** EXERCISE GOAL **
Once the line with "Image resolution: width=711, height=2576." is found in the entries below, repeat it and each following line exactly, up to and including the line with "Cookiebeleid (440, 2556)". Add no other lines.

** THE DATA **
[Start of Attachment]

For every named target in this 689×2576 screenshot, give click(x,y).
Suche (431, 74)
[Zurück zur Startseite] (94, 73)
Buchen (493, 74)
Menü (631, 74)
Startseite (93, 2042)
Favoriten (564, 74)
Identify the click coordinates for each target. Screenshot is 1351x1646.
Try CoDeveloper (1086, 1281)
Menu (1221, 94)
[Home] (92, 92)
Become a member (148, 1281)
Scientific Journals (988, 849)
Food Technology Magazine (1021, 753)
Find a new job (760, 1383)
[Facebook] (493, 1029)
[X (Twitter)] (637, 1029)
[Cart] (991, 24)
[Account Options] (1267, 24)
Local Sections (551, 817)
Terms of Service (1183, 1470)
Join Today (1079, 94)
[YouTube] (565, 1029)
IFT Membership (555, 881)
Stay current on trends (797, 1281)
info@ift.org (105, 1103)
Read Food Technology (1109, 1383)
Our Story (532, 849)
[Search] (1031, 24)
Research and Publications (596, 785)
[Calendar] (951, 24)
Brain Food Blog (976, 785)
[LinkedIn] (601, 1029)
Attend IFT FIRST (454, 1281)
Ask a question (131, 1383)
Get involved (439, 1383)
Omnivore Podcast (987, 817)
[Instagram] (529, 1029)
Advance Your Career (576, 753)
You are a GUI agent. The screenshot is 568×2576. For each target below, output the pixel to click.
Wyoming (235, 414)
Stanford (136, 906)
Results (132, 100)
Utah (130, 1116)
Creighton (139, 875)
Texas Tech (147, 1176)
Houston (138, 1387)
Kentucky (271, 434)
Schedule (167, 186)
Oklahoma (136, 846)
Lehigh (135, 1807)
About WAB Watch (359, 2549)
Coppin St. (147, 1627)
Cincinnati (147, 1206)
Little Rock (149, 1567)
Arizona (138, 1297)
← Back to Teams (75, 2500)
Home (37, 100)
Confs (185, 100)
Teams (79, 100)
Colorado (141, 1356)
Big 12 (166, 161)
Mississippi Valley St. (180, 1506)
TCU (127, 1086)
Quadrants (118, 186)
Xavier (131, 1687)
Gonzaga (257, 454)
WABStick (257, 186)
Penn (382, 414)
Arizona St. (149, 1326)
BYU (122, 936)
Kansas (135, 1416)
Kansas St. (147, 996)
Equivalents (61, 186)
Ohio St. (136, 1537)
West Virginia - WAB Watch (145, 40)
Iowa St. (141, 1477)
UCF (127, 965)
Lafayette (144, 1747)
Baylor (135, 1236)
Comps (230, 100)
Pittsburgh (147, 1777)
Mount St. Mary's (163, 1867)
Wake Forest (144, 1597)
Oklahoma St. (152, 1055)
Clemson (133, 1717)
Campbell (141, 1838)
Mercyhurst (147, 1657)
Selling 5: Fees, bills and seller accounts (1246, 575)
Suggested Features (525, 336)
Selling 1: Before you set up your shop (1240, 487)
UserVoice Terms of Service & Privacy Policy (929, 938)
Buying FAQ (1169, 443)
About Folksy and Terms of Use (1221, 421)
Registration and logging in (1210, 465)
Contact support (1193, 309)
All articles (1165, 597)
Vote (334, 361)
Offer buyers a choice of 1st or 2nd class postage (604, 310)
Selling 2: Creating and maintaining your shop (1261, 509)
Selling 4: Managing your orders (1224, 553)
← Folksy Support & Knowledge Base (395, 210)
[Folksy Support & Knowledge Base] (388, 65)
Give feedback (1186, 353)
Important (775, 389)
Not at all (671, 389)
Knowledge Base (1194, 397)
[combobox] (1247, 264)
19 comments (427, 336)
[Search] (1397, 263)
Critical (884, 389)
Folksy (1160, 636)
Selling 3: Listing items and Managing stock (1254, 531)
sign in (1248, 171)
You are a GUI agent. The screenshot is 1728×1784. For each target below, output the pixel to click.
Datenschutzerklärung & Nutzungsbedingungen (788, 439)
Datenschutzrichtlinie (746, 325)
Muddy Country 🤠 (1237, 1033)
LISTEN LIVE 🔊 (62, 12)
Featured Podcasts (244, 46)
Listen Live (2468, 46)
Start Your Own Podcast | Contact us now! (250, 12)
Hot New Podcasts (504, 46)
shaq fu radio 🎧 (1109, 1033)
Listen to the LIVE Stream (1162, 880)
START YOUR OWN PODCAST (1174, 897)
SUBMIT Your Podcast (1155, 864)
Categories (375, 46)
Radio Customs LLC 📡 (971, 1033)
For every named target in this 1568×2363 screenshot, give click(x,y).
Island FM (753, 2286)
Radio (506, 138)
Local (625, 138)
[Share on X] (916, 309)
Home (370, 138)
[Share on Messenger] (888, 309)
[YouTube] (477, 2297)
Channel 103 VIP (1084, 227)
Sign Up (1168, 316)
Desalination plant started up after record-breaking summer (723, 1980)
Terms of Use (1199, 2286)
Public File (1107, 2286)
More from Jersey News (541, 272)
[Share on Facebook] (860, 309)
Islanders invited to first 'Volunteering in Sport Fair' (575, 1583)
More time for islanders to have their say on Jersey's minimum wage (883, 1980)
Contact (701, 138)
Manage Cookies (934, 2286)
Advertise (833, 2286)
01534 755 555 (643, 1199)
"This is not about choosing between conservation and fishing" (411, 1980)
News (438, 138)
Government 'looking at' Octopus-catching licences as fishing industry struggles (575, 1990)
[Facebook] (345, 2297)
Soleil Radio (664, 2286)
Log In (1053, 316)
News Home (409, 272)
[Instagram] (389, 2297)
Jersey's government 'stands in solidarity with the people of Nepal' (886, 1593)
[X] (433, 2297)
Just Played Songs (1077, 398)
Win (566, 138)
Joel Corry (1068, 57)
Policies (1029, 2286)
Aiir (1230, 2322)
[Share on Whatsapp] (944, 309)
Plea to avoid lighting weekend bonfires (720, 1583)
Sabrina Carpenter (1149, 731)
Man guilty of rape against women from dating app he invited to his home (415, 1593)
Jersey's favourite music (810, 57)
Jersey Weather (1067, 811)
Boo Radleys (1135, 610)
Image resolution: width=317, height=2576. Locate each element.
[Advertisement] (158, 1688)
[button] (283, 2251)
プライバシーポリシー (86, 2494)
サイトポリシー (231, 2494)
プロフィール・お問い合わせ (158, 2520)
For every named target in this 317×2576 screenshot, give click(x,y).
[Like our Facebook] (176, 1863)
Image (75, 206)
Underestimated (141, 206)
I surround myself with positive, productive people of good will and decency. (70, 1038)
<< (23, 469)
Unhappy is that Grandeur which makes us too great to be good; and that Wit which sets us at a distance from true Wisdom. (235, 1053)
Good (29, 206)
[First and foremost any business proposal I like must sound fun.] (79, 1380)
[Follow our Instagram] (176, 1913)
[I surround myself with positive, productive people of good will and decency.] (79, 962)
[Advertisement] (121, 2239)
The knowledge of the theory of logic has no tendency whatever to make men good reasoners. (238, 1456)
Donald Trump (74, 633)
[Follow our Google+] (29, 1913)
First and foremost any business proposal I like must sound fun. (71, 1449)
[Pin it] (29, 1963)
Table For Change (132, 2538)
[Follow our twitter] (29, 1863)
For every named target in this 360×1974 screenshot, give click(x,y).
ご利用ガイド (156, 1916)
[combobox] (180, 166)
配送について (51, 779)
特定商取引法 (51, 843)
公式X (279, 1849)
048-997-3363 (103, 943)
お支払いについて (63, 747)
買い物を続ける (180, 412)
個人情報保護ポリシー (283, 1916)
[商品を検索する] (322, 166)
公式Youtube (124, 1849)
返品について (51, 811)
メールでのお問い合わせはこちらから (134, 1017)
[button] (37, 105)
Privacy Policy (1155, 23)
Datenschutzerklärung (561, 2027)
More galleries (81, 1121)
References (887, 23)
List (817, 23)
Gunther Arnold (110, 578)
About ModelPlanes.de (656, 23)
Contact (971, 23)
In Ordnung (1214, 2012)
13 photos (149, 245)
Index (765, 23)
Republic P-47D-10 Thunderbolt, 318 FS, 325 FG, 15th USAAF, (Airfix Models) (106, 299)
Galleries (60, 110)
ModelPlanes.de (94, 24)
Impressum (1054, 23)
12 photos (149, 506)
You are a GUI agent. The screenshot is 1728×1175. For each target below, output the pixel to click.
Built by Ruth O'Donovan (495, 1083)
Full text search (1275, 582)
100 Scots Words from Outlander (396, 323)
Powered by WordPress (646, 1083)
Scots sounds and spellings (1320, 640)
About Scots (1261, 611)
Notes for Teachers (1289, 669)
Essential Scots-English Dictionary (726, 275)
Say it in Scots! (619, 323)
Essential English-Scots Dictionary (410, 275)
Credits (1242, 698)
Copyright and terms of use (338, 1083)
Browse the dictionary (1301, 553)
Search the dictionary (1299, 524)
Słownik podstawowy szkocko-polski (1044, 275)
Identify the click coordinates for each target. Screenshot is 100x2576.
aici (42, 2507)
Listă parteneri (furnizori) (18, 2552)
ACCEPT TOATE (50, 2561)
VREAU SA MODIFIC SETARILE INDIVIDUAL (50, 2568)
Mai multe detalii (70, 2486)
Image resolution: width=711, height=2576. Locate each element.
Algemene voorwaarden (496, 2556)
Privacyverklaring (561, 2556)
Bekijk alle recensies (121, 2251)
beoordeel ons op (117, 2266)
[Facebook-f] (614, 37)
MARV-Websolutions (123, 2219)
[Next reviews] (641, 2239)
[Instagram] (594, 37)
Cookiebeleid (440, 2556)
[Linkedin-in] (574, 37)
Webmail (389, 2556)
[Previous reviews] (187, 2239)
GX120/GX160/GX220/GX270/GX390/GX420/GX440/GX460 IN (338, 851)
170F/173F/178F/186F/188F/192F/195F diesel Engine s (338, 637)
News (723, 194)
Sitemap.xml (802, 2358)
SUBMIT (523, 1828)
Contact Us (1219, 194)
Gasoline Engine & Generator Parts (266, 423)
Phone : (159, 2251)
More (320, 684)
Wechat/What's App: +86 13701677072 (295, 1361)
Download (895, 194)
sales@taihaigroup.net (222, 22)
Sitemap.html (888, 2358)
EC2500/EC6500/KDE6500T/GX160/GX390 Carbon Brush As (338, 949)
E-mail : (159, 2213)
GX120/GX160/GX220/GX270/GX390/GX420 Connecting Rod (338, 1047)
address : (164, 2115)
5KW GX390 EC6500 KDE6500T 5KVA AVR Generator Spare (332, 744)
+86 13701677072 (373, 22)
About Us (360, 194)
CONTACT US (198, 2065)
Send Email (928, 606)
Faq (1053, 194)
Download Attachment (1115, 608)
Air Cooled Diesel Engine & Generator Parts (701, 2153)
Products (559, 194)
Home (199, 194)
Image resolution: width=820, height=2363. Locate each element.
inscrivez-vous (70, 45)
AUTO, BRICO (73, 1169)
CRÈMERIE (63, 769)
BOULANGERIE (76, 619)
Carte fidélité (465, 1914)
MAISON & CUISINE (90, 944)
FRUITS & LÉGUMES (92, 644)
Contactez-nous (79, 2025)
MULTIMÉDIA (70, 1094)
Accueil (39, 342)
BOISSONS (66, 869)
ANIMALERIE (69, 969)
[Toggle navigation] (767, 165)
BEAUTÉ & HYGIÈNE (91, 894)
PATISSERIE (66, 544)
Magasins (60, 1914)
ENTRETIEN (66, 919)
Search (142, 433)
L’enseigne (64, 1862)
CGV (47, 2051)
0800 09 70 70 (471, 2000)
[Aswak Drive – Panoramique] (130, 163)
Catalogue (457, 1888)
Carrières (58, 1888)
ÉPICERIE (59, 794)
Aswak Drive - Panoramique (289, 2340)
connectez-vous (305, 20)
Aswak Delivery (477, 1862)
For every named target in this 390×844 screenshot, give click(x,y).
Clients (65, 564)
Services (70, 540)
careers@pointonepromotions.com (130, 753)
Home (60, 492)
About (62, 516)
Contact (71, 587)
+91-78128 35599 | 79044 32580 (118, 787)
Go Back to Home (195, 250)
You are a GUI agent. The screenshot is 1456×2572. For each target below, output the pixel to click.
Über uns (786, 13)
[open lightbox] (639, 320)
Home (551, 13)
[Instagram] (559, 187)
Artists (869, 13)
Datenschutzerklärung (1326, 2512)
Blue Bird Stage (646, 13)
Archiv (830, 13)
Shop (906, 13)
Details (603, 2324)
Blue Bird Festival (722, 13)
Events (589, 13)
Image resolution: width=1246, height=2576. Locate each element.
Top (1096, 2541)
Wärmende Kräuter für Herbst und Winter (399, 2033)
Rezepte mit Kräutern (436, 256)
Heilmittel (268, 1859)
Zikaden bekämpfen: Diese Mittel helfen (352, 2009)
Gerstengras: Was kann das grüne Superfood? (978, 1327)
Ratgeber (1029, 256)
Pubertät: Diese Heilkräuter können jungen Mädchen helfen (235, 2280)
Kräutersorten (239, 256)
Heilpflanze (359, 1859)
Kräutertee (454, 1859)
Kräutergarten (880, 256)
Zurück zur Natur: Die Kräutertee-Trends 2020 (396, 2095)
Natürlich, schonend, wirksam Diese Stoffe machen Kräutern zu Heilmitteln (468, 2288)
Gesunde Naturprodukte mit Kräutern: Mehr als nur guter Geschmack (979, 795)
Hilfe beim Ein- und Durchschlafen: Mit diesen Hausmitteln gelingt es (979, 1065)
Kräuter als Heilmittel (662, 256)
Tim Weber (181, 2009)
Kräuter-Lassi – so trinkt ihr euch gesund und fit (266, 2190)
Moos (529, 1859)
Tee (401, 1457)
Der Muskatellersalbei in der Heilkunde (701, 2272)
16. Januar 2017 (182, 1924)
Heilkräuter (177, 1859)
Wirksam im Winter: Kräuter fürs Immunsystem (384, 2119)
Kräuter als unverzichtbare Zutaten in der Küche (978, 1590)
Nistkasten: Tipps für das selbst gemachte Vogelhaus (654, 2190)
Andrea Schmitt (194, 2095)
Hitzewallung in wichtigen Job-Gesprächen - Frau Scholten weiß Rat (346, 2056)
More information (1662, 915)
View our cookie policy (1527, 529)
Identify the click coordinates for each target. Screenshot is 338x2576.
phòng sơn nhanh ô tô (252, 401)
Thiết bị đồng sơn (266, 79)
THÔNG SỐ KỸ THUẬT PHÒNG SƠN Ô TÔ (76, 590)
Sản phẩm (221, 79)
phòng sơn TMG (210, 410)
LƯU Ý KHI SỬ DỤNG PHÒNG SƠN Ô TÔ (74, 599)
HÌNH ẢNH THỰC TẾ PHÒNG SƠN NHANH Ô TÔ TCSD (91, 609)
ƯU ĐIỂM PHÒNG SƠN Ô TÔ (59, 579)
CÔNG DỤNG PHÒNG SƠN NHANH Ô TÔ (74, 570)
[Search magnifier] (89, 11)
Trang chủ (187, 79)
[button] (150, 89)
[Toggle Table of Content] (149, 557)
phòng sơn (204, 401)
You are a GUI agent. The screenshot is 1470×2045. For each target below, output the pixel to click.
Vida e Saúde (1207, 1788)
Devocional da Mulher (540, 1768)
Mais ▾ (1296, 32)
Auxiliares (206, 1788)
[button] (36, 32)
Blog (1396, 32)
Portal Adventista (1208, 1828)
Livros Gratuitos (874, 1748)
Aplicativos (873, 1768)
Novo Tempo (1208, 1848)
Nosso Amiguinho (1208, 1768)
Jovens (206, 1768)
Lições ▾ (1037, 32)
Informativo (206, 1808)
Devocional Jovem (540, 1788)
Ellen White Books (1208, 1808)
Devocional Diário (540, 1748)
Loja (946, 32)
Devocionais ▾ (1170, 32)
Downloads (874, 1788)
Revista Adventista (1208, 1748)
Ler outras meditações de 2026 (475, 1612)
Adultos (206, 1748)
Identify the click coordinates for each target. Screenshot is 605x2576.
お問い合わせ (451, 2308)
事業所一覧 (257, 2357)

[End of Attachment]

** ANSWER FOR THIS EXERCISE **
Image resolution: width=711, height=2576. Locate each element.
Algemene voorwaarden (496, 2556)
Privacyverklaring (561, 2556)
Bekijk alle recensies (121, 2251)
beoordeel ons op (117, 2266)
[Facebook-f] (614, 37)
MARV-Websolutions (123, 2219)
[Next reviews] (641, 2239)
[Instagram] (594, 37)
Cookiebeleid (440, 2556)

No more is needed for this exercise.